/alexandria-legacy

Alexandria Digital Research Library - http://alexandria.ucsb.edu

Primary LanguageRubyOtherNOASSERTION

Build Status

Setup

The bin/provision wrapper script’s optional second argument is a list of pre-defined variables; see the format in ansible/variables.cfg.template. If bin/provision is run without a second argument, it will prompt you for the values and write a temporary file that can be re-used on failed plays.

OSX

  1. bin/provision local [variables.cfg]

  2. bin/rails server

  3. The following services should be running; brew services restart [program] if not:

Vagrant

Prerequisites

  • Ansible 2.0.0 or higher
  • Vagrant 1.7.2 or higher
  • VirtualBox 4.3.30 or higher

Part A: get or build a Vagrant Box with CentOS 7.0 on it.

  • Option 1: Get a Vagrant box already built from another developer
  • Option 2: Build your own Vagrant box.

Building your own Vagrant box:

  1. If you didn’t clone this repository with --recursive, fetch the submodules with git submodule init && git submodule update.

  2. Download a Centos-7 disk image (ISO):

    curl ftp://ftp.ucsb.edu//pub/mirrors/linux/centos/7.1.1503/isos/x86_64/CentOS-7-x86_64-Minimal-1503-01.iso -o vagrant-centos/isos/CentOS-7-x86_64-Minimal-1503-01.iso
    
  3. Run the setup script: cd vagrant-centos && ./setup isos/CentOS-7-x86_64-Minimal-1503-01.iso ks.cfg

Part B: Start a local VM

  1. If you didn’t clone this repository with --recursive, fetch the submodules with git submodule init && git submodule update.

  2. bin/provision development [variables.cfg]

    Once the VM is created, you can SSH into it with vagrant ssh or manually by using the config produced by vagrant ssh-config.

  3. make vagrant to deploy with Capistrano

  4. The following services should be running; sudo service [program] restart if not:

vSphere

Prerequisites

  • Ansible 2.0.0 or higher
  • 4GB+ RAM on the server

Steps

  1. bin/provision production [variables.cfg] to provision the production server

    • It’s (relatively) safe to set REMOTE_USER as root, since a non-root deploy user will be created for Capistrano.
  2. Add /home/deploy/.ssh/id_rsa.pub to the authorized keys for the ADRL repository.

  3. SERVER=alexandria.ucsb.edu REPO=git@github.library.ucsb.edu:ADRL/alexandria.git make prod to deploy with Capistrano.

Troubleshooting

  • mod_passenger fails to compile

    There’s probably not enough memory on the server.

  • SSHKit::Command::Failed: bundle exit status: 137 during bundle install

    Probably not enough memory.

  • Nokogiri fails to compile

    Add the following to config/deploy.rb:

    set :bundle_env_variables, nokogiri_use_system_libraries: 1

Ingesting

(See also: https://github.com/curationexperts/alexandria/wiki)

The descriptive metadata repository (https://stash.library.ucsb.edu/projects/CMS/repos/adrl-dm/browse) is automatically cloned to /opt/download_root/metadata during provisioning.
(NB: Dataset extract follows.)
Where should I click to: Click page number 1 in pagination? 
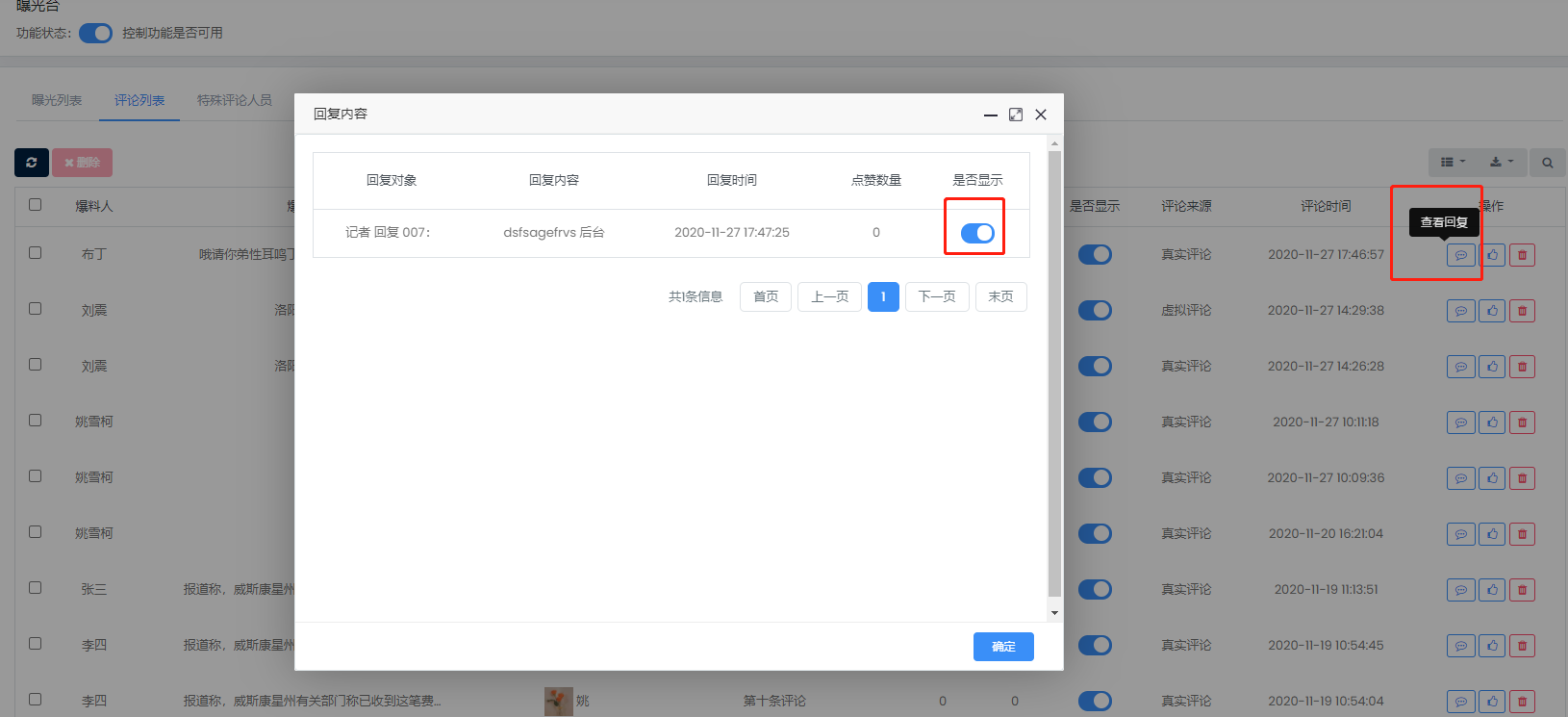[x=883, y=296]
Make sure it is up-to-date when running ingests.

The remote fileshare with supporting images is automatically mounted to /opt/ingest/data.

Local Authorities

Exporting Local Authorities to a CSV File

To export local authorities from the local machine, run the export script bin/export-authorities If you need to export local authorities on a remote box and don't want to run the process on that box, see the notes in the wiki: Exporting Local Authorities

Importing Local Authorities from a CSV File

To import local authorities to the local system, you will need a CSV file defining the authorities to import. Ideally, this is an export from another system created by the exporter above. To run the import script use bin/ingest-authorities <csv_file>

ETDs

  1. SSH into the server and cd to the “current” directory: cd /opt/alex2/current.
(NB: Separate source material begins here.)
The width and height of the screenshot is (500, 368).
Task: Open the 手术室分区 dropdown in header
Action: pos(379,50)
  2. Run the ETD script: bundle exec bin/ingest-etd /opt/ingest/data/etds/2adrl_ready/*.zip.

After you import the individual ETDs, you need to add the collection-level record to the repository. See https://wiki.library.ucsb.edu/pages/viewpage.action?pageId=16288317 on creating it.

Wax Cylinders

Run the import script

RAILS_ENV=production bin/ingest-cylinders spec/fixtures/marcxml/cylinder_sample_marc.xml  /data/objects-cylinders

Images

MODS

Importing a collection of MODS is a two-step process. First the collection is created, then individual records with attachments are minted and added to the collection.

  1. Create a collection: bin/ingest-mods ../mods-for-adrl/mods_demo_set/collection ../alexandria-images/mods_demo_images/

  2. Add the records: bin/ingest-mods ../mods-for-adrl/mods_demo_set/objects ../alexandria-images/mods_demo_images/

The first argument to the script is the directory that contains the MODS files. The second argument is the directory that contains supporting files, such as image files.

CSV

bin/ingest-csv <CSV file> [supporting files] [type]

The first argument to the script is the CSV file that contains the records. Optional arguments are the directory that contains supporting files, such as image files, and the type: currently, Image, ETD, or Collection.

Ingesting CSVs, like MODs, is a two-part process; first create the collection, then individual records:

  1. bin/ingest-csv /path/to/collection.csv Collection

  2. bin/ingest-csv /path/to/objects.csv /path/to/files Image

How to specify the type of a local authority for CSV ingest

The CSV importer will create local authorities for local names or subjects that don't yet exist.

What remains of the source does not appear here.